Verhaltensbeobachtung
Für Wundt konnte der Sinn und Zweck der experimentellen Psychologie nur darin bestehen, das Bewusstsein exakt zu beschreiben. Er definierte Bewusstsein als »innere Erfahrung« und wollte herausfinden, wie sich diese Erfahrung manifestierte. Was lag da näher, als das menschliche Verhalten zu studieren? Schließlich ließ es sich direkt beobachten und auch quantifizieren.
Sogar Einzeller haben laut Wundt eine Art Bewusstsein. Ihm zufolge weist die Fähigkeit der Amöbe, sich Nahrung einzuverleiben, auf eine Abfolge geistiger Prozesse hin.
Wundt unterschied zwei Arten der Beobachtung: die von außen und die nach innen gerichtete (Introspektion). Erstere dient dazu, Ereignisse in der äußeren Welt zu erfassen und bestimmte Beziehungen zu beurteilen, etwa das Ursache-Wirkung-Prinzip. Wenn z. B. bei einem toten Frosch eine bestimmte Nervenfaser elektrisch stimuliert wird, beginnen die entsprechenden Muskeln zu zucken: Die Beine bewegen sich. Daraus lässt sich schließen, dass manche Bewegungen ohne Bewusstsein möglich sind. Heute nennen wir solche Bewegungsreaktionen Reflexe. So ziehen wir beispielsweise reflexhaft die Hand zurück, wenn sie mit etwas Heißem in Berührung kommt.
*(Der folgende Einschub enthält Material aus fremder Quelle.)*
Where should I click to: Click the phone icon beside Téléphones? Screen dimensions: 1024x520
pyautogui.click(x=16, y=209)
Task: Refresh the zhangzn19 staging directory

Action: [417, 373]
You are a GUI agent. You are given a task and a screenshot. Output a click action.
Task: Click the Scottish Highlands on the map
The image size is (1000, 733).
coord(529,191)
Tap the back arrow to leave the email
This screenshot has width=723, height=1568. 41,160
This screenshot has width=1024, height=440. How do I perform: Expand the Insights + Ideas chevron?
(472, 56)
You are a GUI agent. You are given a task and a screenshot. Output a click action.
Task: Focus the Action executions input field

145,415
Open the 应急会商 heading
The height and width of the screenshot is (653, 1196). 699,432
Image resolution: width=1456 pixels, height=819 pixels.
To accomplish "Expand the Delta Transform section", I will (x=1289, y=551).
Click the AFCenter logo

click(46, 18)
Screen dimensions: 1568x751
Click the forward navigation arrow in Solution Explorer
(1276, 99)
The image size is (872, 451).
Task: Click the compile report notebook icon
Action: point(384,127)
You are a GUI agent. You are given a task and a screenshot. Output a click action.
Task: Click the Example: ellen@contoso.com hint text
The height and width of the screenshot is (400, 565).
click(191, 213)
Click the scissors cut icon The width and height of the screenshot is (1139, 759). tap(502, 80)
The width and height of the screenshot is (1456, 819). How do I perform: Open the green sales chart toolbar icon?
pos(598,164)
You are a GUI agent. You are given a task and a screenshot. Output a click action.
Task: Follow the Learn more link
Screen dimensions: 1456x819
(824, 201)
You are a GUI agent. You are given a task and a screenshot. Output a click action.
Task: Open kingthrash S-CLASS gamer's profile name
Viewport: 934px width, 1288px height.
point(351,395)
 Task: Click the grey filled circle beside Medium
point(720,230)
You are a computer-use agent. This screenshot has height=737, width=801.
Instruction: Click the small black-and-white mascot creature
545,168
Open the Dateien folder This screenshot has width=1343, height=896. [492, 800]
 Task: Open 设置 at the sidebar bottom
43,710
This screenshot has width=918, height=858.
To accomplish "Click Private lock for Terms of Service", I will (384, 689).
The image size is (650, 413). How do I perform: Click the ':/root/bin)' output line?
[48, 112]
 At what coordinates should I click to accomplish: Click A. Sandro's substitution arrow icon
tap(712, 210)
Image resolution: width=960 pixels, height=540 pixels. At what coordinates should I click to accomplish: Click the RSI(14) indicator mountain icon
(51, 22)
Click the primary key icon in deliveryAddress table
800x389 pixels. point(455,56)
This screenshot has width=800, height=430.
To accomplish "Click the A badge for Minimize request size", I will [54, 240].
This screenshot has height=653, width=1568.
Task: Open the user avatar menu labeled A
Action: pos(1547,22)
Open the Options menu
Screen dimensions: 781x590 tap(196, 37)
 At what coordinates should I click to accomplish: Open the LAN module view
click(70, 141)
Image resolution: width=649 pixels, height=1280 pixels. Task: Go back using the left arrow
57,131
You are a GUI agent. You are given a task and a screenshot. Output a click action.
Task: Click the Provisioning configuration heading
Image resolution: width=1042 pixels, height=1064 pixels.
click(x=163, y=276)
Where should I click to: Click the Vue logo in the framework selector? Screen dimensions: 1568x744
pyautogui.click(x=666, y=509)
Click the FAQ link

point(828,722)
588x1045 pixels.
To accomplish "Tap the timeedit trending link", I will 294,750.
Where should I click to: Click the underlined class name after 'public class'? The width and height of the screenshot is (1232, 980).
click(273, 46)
Bei der »Introspektion« oder »Selbstbeobachtung« geht es hingegen um die Wahrnehmung von Ereignissen, die sich in unserem Innern abspielen, z. B. um Gedanken und Gefühle. Die Introspektion liefert also Informationen darüber, wie die Psyche funktioniert. Wundt interessierte sich vor allem für die Beziehung zwischen Innen- und Außenwelt, die er für wechselseitig hielt. So begann er, die menschlichen Wahrnehmungen zu erforschen, etwa die Wahrnehmung von Licht, weil seiner Ansicht nach die Sinneswahrnehmungen das Bindeglied zwischen der äußeren (physischen) und inneren (seelischen) Welt darstellten.
Einmal bat Wundt seine Probanden, ihre Wahrnehmungen zu schildern, während ihnen ein Lichtsignal gezeigt wurde. Farbe, Helligkeit und Dauer dieses Signals waren immer gleich. Durch dieses Vorgehen wollte er sicherstellen, dass jeder Versuchsteilnehmer jeweils exakt den gleichen Stimulus erhielt, sodass die Antworten vergleichbar waren und das Experiment, falls erforderlich, zu einem späteren Zeitpunkt wiederholt werden konnte. Wundt setzte mit diesem Verfahren den Standard für alle folgenden psychologischen Versuche.
Wundts Labor diente psychologischen Instituten weltweit als Vorbild. Seine Experimente verankerten die Psychologie in der Naturwissenschaft.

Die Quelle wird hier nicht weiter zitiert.